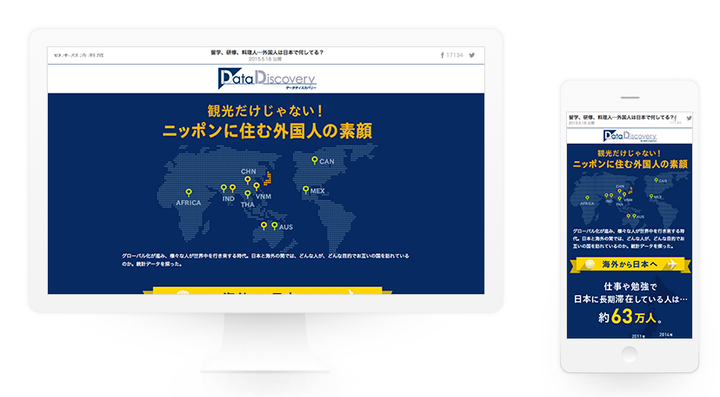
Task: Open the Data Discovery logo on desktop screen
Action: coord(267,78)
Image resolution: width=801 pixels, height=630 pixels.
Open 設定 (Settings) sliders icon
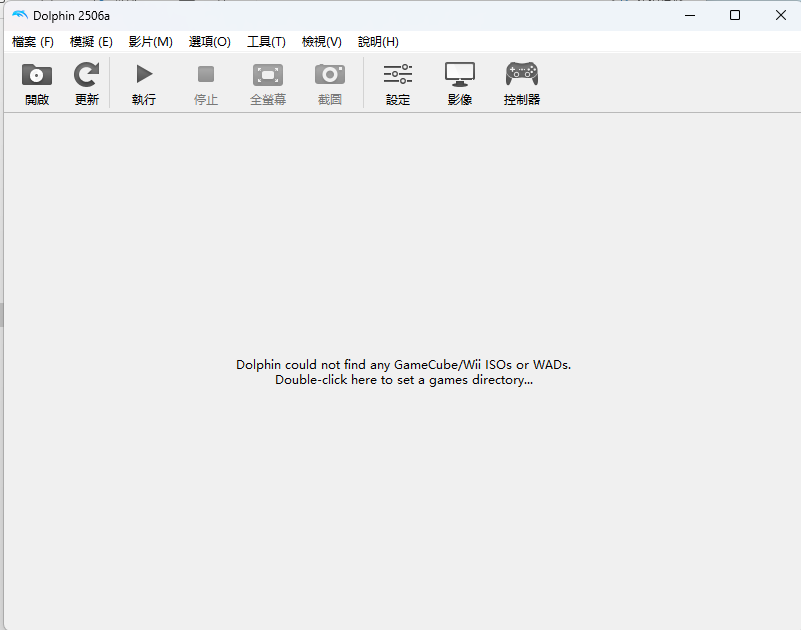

* * *

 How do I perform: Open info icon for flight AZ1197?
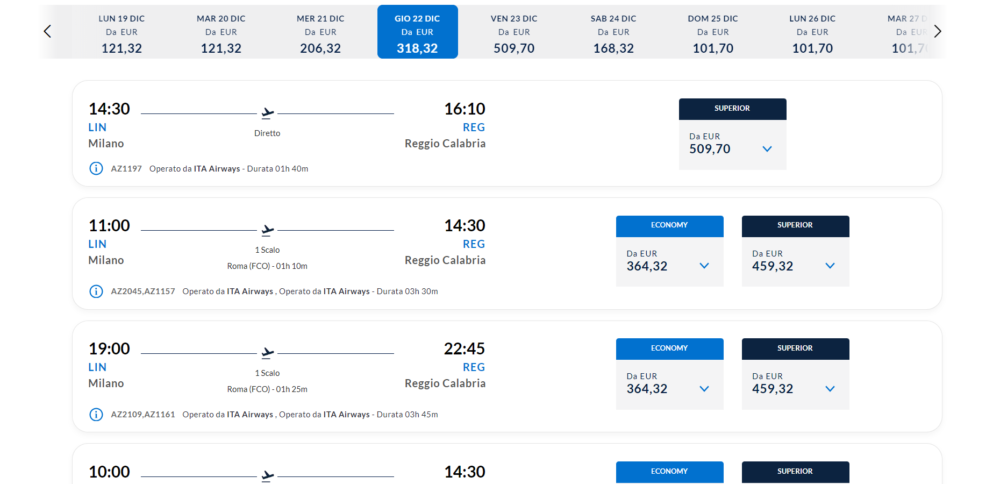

...

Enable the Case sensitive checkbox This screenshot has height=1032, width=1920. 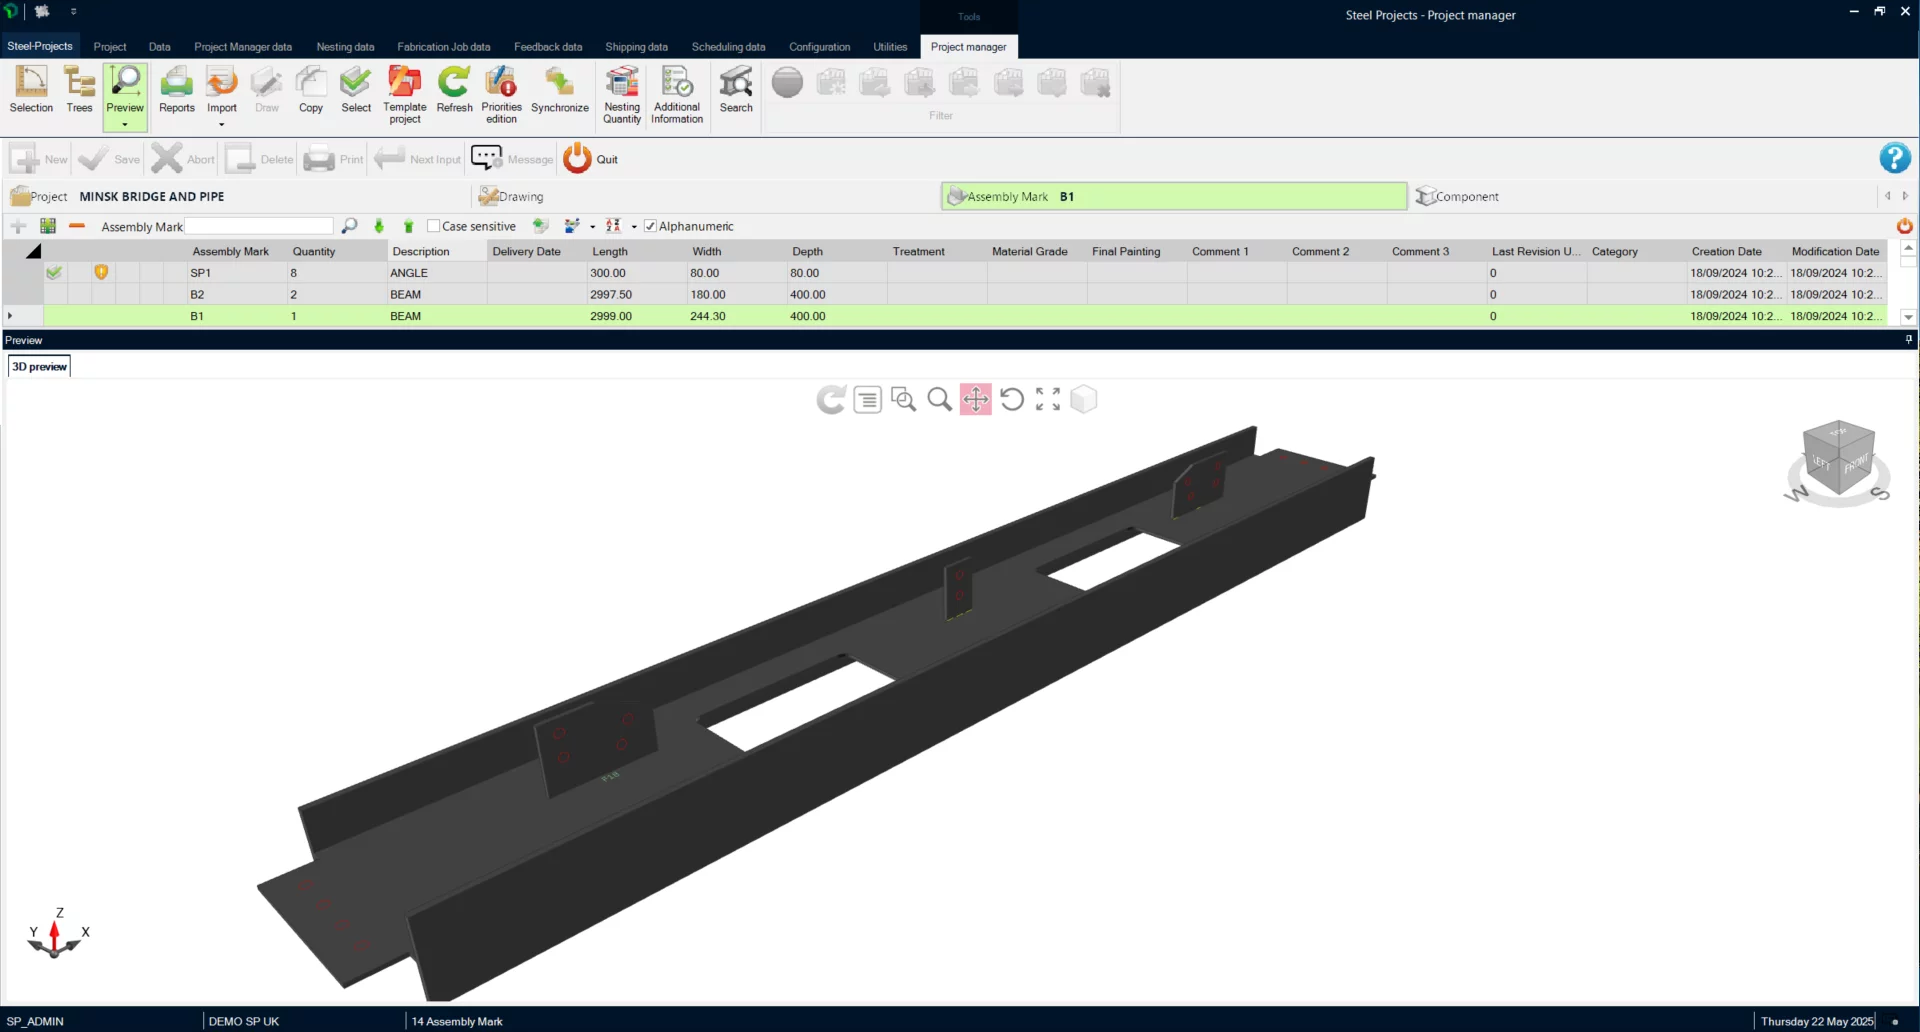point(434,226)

-- Work task --
There is a run of lines above from the one with "Image resolution: width=801" to the one with "Open 設定 (Settings) sliders icon"; print exactly that run, both ends included, and nothing else.

-- Task answer --
Image resolution: width=801 pixels, height=630 pixels.
Open 設定 (Settings) sliders icon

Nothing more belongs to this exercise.